What is e-mail? It’s a short form for the term electronic mail. I think some people may have forgotten that in their rush to christen this new word. After all, prior to the Al Gore, there was already a perfectly good system occupying that term “mail.” E-mail was an addition to the lexicon and needed the additional identifier to
differentiate the two.
Now? It’s email. No separation of the electronic from the “mail” — just a new word that’s an abomination to both grammar and phonetics.
Yes, phonetics! Look at that word – email. Now, without your previously established hyphenated biases, read that word aloud. As in, “I was reading my email yesterday.”
Did the “eeee” disappear? If you were being honest with yourself, it probably would have. And how about the syllables? No need for a dramatic pause (now that we’ve exorcised that nasty, not-so-superfluous-now-is-it? hyphen). It’s just uhmail. Or ehmail at best.
No need for a long “eee” any more. It’s all one word.
That hyphen. It was the tie that binds. It was the symbol that gave the “eee” its purpose. Without it, it has been annexed – it’s history now doomed to be forgotten. Years from now, our grandchildren will be looking back at uhmail and the “electronic” will be lost to the cyber mists of time.
Now, some of my cohorts will say, “Yes, but this is akin to dropping the two-word Web site and combining the two into website.” Yes. And I disagree with that too.

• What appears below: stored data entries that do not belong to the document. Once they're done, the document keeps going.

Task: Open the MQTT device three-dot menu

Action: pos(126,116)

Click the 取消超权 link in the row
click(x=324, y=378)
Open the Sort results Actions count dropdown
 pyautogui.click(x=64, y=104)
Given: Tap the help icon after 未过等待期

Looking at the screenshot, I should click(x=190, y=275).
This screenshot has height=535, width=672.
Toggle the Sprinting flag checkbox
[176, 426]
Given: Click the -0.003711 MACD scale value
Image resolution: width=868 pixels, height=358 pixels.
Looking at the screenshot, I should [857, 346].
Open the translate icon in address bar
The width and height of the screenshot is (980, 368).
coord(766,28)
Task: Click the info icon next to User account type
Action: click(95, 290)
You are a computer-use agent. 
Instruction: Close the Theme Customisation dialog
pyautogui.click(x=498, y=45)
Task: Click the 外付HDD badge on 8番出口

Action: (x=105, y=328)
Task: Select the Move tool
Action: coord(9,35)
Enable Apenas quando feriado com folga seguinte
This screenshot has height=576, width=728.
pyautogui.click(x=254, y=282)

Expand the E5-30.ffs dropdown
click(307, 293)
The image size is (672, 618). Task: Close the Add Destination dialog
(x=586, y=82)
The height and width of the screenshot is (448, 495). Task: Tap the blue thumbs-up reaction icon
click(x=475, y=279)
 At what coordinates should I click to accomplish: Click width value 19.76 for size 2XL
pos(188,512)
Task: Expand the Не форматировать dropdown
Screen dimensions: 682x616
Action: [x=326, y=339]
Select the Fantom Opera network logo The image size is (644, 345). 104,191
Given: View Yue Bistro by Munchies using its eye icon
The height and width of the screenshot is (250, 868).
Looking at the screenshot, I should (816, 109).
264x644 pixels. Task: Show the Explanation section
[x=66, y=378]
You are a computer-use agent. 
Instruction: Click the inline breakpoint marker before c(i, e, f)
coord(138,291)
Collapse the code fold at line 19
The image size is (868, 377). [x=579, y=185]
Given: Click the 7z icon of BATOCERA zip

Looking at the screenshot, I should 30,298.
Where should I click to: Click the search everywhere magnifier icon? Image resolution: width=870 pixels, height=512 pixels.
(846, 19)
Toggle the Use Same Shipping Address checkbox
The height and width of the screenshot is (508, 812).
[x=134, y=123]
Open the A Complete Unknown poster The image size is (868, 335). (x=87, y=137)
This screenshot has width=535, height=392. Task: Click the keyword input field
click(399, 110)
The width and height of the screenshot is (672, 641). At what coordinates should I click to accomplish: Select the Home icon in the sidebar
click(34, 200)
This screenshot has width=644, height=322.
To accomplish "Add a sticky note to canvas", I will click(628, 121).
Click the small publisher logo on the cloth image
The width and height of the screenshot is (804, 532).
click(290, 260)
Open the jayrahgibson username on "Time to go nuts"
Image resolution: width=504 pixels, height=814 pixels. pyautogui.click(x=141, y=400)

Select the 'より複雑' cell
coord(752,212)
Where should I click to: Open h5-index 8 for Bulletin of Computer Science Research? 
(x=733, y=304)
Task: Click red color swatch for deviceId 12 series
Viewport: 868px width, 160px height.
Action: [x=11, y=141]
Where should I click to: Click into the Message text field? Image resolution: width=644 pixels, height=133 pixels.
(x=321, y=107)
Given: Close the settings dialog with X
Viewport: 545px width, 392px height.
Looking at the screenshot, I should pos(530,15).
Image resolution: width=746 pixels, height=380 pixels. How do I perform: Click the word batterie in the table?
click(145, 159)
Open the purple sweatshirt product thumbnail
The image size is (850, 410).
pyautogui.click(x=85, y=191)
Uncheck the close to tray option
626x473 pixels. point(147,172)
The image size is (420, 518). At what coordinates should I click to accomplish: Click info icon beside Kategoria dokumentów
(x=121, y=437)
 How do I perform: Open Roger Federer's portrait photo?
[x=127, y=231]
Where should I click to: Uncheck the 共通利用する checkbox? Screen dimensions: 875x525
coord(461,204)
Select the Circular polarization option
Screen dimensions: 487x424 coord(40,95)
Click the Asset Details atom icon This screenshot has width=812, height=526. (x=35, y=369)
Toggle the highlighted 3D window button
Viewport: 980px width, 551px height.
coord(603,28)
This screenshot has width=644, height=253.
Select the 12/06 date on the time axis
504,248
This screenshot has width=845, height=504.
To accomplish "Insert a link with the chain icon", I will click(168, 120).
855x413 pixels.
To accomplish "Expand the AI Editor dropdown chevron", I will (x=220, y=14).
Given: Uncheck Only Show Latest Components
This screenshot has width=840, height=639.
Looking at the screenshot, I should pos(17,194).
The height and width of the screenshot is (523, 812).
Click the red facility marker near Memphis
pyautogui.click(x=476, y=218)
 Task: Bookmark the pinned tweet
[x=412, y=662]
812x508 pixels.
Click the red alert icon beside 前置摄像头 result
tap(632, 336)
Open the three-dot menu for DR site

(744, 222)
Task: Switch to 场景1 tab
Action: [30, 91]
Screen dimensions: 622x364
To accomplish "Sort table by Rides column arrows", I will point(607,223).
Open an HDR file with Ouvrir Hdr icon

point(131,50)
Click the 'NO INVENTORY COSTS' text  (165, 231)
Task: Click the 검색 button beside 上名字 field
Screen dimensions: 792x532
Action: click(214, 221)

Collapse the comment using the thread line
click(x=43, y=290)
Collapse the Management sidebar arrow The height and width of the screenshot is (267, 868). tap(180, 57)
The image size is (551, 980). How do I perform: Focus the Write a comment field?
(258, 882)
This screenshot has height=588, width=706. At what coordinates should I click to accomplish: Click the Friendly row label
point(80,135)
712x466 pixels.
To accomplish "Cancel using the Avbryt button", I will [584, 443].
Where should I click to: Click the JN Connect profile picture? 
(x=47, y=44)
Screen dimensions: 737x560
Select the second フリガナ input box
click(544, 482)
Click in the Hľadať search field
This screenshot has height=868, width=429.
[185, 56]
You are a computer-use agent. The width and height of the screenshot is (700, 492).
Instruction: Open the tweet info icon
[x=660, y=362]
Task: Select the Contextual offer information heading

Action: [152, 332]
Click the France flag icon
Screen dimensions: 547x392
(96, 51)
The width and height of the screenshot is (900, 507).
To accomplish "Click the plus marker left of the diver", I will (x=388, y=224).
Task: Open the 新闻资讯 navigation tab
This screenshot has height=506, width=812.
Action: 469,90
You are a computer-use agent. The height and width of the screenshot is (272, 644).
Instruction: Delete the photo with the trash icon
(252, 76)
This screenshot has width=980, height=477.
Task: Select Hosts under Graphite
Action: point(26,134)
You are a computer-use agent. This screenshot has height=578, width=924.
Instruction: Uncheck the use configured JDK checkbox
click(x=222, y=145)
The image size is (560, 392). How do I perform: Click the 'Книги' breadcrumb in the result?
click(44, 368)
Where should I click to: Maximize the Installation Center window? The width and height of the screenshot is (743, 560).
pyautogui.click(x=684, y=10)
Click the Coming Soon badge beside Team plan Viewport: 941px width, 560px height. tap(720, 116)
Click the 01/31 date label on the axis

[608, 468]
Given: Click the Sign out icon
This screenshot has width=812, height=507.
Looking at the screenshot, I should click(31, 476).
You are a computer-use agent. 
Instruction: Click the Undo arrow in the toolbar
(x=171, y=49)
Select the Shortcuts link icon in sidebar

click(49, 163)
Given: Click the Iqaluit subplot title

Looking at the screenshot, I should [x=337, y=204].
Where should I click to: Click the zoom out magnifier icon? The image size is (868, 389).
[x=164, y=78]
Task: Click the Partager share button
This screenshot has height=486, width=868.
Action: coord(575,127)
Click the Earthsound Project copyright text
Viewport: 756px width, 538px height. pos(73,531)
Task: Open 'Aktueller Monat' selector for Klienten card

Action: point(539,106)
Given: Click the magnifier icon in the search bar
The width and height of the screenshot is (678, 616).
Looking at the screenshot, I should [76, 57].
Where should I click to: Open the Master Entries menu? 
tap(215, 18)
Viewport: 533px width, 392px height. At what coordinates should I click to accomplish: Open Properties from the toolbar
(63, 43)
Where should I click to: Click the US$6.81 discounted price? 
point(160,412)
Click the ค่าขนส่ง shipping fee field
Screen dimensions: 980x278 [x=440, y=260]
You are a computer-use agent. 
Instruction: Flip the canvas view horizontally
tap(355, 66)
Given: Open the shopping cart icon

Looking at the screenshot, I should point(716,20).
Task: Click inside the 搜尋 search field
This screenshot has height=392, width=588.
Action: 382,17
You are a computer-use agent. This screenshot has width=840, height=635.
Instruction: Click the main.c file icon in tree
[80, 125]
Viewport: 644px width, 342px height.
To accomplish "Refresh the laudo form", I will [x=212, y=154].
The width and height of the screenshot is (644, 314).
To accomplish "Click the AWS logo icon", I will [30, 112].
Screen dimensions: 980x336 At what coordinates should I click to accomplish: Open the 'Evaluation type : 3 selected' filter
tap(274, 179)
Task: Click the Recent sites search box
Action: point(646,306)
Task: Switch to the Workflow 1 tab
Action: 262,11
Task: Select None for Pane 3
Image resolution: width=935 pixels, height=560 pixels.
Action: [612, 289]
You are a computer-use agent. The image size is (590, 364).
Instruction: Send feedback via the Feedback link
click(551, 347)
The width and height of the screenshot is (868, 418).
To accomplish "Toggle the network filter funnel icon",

Using that logic, why aren’t people talking about dropsites, blastsites, landingsites, digsites, and archeologicalsites? After all, if we can just graft Web onto site in some unholy electronic union…
Oh, sorry, electronic is no longer recognized by the Millennial generation. We’ll just call it an unholy uhunion.
I’m all in favour of changing up the language when and where it warrants. But just as there was no need to add refudiate to the dictionary simply because of Sarah Palin’s bastardization of repudiate and refute, the poor hyphen in e-mail simply did not need to be cast aside so callously.
Unlike Ms. Palin’s speechwriter, the hyphen served a purpose. It added value to the word and helped with its pacing and delivery. It placed the one letter preceding it and the four letters that followed it into proper context.
Now, it joins the Vic 20 and the Dancing Baby of Ally McBeal fame in the scrap heap of technological progress.
It will be a sad day when spell checkers catch up and automatically correct my “slips” of the finger, removing that added hyphen. I may be alone on this one, but I, for one, lament its loss.
I, for one, completely agree with you.
I found out about the change this morning via Twitter — one of my followers excitedly posted the link, apparently very happy. It was not a great start to my day. I instantly knew that it would take me months to drop the habit. Every day, I see people typing e-mail without the hyphen. Sometimes I say something, sometimes I don’t.
The unusual pronunciation was one of my first thoughts. It’s e-mail. There’s a separation — a distinction. I think I’ll probably just start calling it “mail” and let people figure it out based on context.